It’s official: gun ownership is trendy. When a prime exemplar of the liberal press publishes a “Come to Jesus (Armed)” feature, you know it’s only a matter of time before every state in the these here United becomes a “shall issue” state. Yes, even California, Rhode Island and New York. The press release for Harper’s Magazine’s August cover story Happiness is a Worn Gun: My Concealed Weapon and Me tells the tale of a left-leaning jobbing journo who gets serious wood for firearms. Yes, well, Baum’s text (provided by Harper’s Magazine to TTAG) doesn’t really answer the crucial question: does carrying a firearm change one’s political views? He gets close, but there’s no cigar.
Shooters see their guns as emblems of a whole spectrum of virtuous lifestyle choices— rural over urban, self-reliance over dependence on the collective, vigorous outdoorsiness over pallid intellectualism, patriotism over interna- tionalism, action over inaction—and they hear attacks on guns as attacks on them, personally. The Coalition to Stop Gun Violence and the Brady Campaign to Prevent Gun Violence sound like groups even the NRA could support: who wouldn’t want to prevent violence? But the former was called, until 1989, the National Coalition to Ban Handguns, and the latter wants to prohibit the “military-style semi-automatic assault weapons” popular among shooters. From the point of view of gun enthusiasts, it’s not gun violence these groups want to end, but gun ownership.
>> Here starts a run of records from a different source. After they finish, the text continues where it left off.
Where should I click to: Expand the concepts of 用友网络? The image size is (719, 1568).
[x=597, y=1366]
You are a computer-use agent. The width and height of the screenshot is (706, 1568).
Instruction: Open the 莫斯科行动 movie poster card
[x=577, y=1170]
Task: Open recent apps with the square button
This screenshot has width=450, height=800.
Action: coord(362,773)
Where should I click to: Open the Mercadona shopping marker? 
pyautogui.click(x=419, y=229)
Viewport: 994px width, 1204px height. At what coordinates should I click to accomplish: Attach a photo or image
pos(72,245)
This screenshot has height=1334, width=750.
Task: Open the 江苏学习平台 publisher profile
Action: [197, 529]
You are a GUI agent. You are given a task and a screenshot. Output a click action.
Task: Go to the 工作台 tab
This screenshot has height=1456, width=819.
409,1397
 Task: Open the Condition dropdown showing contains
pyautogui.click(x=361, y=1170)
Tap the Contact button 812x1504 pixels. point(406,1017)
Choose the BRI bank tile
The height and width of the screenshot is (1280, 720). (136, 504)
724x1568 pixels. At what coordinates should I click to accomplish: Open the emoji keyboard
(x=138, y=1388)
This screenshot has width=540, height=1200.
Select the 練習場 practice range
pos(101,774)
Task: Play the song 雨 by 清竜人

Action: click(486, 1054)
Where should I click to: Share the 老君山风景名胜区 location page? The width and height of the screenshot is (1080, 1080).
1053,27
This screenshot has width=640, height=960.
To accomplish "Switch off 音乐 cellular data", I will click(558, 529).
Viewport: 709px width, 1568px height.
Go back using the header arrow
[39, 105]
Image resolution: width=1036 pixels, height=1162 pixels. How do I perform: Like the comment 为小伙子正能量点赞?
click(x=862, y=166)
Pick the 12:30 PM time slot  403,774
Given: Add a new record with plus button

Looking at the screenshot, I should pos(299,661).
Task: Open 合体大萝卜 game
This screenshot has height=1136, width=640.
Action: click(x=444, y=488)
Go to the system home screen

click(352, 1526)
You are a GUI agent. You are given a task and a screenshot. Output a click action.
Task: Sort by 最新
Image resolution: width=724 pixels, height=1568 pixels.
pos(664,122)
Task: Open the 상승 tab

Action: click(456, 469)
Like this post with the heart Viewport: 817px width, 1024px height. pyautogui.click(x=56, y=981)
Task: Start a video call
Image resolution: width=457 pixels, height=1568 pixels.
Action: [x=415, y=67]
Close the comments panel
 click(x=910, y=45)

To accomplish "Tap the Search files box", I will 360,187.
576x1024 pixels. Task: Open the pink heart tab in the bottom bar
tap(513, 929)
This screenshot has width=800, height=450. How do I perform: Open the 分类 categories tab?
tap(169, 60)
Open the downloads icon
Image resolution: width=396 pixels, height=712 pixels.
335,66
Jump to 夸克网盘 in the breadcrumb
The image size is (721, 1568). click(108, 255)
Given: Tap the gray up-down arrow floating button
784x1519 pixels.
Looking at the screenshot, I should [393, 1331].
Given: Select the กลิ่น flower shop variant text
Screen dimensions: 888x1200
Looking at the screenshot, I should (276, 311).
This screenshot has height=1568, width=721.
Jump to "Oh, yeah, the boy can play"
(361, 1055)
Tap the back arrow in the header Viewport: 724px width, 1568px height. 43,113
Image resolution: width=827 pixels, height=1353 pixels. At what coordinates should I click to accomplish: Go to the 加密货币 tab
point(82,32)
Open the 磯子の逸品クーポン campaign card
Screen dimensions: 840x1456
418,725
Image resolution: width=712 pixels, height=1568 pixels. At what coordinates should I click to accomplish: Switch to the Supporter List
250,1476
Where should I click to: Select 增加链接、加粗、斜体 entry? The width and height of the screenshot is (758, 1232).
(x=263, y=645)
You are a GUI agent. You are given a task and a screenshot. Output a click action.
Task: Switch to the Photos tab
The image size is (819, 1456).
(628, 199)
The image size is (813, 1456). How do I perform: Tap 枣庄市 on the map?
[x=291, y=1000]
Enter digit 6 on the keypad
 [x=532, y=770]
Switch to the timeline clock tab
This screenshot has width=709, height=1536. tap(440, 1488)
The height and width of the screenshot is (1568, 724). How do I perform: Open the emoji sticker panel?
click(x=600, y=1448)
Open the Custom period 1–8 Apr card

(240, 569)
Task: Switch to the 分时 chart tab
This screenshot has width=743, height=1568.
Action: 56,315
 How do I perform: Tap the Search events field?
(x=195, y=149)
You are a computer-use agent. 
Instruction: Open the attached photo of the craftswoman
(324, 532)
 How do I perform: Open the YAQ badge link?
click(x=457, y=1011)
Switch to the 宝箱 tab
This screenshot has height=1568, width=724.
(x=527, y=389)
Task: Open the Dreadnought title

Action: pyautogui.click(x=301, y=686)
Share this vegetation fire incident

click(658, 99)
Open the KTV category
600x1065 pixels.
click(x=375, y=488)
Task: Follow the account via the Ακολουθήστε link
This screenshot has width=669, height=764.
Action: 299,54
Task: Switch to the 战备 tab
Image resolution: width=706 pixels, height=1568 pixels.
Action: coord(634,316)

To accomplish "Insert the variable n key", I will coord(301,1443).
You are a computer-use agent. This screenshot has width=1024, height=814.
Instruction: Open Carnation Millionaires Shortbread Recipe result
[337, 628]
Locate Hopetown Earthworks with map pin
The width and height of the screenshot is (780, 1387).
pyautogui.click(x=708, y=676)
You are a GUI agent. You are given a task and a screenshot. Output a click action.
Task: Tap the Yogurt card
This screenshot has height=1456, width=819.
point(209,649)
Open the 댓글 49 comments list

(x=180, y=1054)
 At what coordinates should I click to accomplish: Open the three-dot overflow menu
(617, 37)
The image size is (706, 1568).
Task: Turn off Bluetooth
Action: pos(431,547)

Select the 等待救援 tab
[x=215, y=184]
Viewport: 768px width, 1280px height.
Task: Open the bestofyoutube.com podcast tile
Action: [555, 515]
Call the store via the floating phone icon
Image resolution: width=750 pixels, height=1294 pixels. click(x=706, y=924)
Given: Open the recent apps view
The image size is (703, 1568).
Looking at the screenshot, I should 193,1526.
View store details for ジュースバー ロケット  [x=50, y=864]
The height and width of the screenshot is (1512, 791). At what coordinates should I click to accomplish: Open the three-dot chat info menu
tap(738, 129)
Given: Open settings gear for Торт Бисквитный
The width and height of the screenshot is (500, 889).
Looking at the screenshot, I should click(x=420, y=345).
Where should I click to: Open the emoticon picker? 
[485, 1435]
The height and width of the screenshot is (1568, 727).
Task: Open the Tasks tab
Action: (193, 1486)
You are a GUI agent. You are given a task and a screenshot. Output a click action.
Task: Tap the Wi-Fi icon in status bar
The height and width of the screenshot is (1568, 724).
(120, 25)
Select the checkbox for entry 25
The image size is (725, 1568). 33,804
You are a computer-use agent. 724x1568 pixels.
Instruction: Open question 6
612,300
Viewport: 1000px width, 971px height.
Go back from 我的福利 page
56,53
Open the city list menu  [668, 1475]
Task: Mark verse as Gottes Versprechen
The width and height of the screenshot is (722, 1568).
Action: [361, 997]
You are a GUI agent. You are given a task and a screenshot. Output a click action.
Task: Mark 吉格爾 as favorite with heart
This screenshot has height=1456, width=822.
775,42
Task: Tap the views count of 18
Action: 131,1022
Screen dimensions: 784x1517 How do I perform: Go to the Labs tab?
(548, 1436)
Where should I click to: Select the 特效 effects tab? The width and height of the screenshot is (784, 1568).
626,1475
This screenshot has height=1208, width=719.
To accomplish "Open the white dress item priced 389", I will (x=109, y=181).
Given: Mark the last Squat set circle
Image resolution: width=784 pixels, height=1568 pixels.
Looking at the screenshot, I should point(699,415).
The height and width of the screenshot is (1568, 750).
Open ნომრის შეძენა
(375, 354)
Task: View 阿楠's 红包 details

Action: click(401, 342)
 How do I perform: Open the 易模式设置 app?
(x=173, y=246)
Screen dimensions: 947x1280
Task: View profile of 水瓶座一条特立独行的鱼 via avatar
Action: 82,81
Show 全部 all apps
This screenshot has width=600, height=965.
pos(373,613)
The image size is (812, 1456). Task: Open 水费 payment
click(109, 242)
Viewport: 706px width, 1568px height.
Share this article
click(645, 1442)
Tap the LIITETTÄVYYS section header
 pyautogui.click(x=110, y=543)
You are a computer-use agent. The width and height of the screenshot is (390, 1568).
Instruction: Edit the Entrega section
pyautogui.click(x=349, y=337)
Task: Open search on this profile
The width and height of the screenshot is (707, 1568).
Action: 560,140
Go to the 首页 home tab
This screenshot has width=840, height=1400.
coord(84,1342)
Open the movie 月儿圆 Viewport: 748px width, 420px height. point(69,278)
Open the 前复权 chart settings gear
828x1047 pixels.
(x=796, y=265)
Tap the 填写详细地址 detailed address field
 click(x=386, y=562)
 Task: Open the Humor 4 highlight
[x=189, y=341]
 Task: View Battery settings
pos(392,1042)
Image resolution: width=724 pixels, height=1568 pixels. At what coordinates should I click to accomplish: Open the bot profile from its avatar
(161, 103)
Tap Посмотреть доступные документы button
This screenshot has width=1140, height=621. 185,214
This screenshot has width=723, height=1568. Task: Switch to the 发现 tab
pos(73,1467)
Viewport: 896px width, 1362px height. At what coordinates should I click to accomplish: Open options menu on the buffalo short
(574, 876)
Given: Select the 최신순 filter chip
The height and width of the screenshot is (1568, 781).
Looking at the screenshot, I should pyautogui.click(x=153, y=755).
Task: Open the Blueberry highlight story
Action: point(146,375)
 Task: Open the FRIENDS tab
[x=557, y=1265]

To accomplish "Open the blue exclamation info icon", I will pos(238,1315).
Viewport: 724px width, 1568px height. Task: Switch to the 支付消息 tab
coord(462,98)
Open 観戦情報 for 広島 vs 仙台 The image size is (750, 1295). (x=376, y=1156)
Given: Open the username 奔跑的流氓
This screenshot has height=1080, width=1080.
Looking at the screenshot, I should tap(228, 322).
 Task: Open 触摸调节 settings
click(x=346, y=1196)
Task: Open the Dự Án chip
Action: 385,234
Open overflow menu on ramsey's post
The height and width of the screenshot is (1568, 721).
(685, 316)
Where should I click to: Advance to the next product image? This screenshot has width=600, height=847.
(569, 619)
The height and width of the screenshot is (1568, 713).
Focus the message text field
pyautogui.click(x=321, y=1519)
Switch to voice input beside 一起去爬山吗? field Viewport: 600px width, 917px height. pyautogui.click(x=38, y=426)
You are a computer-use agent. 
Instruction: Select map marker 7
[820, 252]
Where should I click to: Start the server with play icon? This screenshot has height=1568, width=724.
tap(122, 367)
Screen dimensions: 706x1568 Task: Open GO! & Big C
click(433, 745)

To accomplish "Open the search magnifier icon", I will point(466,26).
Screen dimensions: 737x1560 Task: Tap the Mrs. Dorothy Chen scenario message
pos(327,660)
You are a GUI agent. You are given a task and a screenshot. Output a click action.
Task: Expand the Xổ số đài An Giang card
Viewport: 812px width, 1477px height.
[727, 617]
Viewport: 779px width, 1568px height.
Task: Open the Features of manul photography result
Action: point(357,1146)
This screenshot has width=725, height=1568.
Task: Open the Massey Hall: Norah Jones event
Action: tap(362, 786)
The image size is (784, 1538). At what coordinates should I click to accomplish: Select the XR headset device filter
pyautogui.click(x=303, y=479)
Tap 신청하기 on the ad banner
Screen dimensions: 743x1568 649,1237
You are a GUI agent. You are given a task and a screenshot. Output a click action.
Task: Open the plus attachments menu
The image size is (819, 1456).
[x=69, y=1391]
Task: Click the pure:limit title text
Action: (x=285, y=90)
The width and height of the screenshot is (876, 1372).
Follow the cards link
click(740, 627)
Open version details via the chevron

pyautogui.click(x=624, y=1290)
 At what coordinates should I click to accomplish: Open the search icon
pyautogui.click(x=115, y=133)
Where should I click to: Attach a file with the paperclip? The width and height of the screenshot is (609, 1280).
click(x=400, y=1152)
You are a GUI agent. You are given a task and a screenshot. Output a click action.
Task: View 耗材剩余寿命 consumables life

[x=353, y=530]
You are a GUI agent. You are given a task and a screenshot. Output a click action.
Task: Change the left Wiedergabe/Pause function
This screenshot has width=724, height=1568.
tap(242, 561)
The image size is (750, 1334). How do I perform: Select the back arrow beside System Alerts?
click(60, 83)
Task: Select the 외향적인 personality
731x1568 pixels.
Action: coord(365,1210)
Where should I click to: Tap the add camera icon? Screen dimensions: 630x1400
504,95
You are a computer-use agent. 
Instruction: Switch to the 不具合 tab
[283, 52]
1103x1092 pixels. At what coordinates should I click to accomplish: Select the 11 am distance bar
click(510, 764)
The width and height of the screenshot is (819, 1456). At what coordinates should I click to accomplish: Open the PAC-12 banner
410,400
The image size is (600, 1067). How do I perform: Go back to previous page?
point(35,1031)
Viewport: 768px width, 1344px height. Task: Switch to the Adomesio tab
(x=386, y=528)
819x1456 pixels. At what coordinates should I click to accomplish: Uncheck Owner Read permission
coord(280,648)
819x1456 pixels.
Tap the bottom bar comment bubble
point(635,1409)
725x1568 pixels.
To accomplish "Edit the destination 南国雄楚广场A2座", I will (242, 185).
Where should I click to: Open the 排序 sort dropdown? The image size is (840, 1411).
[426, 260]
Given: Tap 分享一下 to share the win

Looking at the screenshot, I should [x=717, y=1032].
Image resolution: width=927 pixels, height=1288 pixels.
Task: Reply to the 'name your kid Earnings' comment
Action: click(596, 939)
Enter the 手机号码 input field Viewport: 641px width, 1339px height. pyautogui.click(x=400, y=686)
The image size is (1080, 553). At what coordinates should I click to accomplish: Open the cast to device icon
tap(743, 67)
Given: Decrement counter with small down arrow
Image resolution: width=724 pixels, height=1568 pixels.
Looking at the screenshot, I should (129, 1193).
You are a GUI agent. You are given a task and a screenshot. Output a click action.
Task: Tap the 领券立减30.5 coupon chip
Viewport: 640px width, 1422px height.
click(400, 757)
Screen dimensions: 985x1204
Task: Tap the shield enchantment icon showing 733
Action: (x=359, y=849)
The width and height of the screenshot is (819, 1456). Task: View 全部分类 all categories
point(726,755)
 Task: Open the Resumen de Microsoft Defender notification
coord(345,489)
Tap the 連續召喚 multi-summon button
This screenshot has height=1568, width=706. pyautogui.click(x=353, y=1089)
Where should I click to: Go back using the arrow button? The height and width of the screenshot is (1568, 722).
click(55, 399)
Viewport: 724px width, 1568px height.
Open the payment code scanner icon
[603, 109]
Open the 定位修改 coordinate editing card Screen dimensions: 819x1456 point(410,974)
And? And nothing, really. Baum ignores the obvious conflict of interest between his liberal upbringing and the consequences of his acceptance of gun ownership. He expresses sympathy for gun owners’ contempt for “sheep” living in “condition white,” while expressing a deep longing to re-immerse himself in non-gun owners’ obliviousness.
And then he cuts right. Making a passionate case for eliminating gun-free zones as killing fields.
Unless we’re willing to send the police door-to-door to round them all up, the country is going to be awash in fire- arms for years to come. Thugs will push guns into the faces of convenience-store clerks, lunatics will shoot up restaurants, aggrieved workers will spray their offices with bullets, and alienated students will open fire at school. The question that interests gun activists is how we’re prepared to respond. A Republican legislator in Wisconsin wanted to arm teachers so they could cut down Columbine copycats, and college students in Alaska, Colorado, Connecticut, Michigan, Texas, and Virginia are agitating for the right to carry concealed weapons on campus so they can defend themselves against the next Virginia Tech–style shooter. An armed civilian might be even more useful during a massacre than a po- lice officer; cops hit the people they’re aiming at less than half the time—in some departments much less. That might be because criminals identify police by their uniforms and so get the first shot off. A civilian might have the element of surprise.
Notice the use of the word “we.” Baum is solidly out of the closet as a self-identified “gun activist.” Aye, there’s the rub. Gun rights activists find little if any support on the left side of the political spectrum, which has a long and ignoble history of suppressing Second Amendment rights. In the main, you buys your bullets, you votes Republican.
Baum goes a lot further down his pro-gun Road to Damascus, if not far enough.
It’s true that crime is down, but it’s certainly not nonexistent; hideous things happen to good people every day. We carry fire insurance even though fire is uncommon; carrying a gun may be no more paranoid. Expecting police protection is delusional; they’ll usually do no more than show up later to investigate. Carrying a gun is unsafe for those who haven’t been properly trained, but a good class and regular practice can fix that. Only the last two reasons strike me as logically complete arguments not to go armed. Being willing to die rather than kill is an admi- rable and time-honored philosophical position. I’m not certain, though, how many of us would hold to it when the fatal moment was upon us. I, for one, count myself out. I’m willing.
But not willing to accept the idea that it’s OK for the majority of Americans to arm themselves, considering the resulting loss of innocence.
Which is exactly the difference between the left and the right on gun control, and everything else for that matter. One side is suffused with idealism, the other afraid of its own shadow.
When it comes to liberal gun owners, I prefer my lefty pal David’s intellectual honesty to Mr. Baum bi-polar ballistics. “The right have guns,” David says. “So we need guns too.”
Personally, I side with Benjamin Franklin. It’s better to be a pessimist and pleasantly surprised than an optimist and constantly disappointed. And/or a victim.